Phenomenology of the right-handed lepton mixings at the LHC in LR symmetric theory and the Time-Reversal symmetry violation in the µ --> eϒ decay and µ --> e conversion process

We study how the elements of the leptonic right-handed mixing matrix can be determined at the LHC in the minimal Left-Right symmetric extension of the standard model. We do it by explicitly relating them with physical quantities of the Keung-Senjanovi\'c process and the lepton number violating decays of the right doubly charged scalar. We also point out that the left and right doubly charged scalars can be distinguished at the LHC, without measuring the polarization of the final state leptons coming from their decays.

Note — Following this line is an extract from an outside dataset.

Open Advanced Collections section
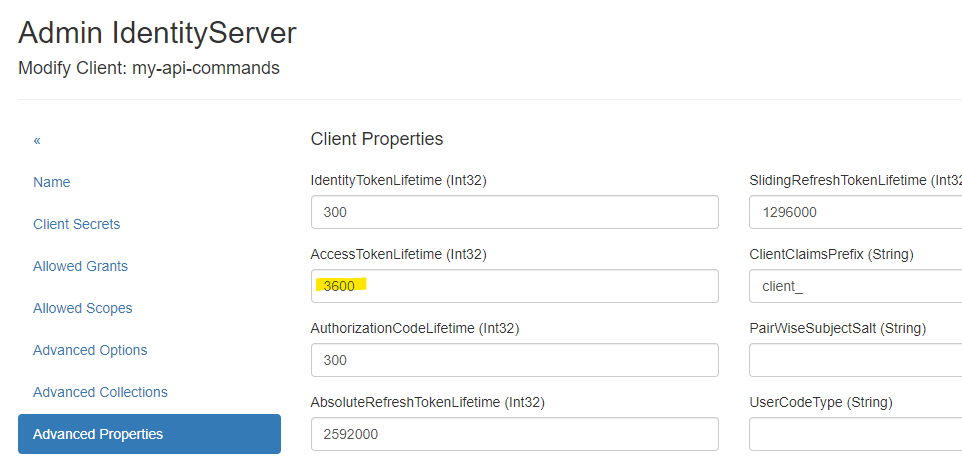click(100, 392)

Then we study time reversal symmetry violation in the $\mu\rightarrow e\gamma $ decay and the $\mu\rightarrow e$ conversion process and compute a T-odd triple vector correlation for the $\mu\rightarrow e\gamma $ decay and the $\mu\rightarrow e$ conversion process, finding simple results in terms of the CP violating phases of the effective Hamiltonians. Finally we focus on the minimal Left-Right symmetric extension of the Standard Model, which is a complete model of neutrino masses that can lead to an appreciable correlation. We show that under rather general assumptions, this correlation can be used to discriminate between Parity or Charge-conjugation as the discrete Left-Right symmetry.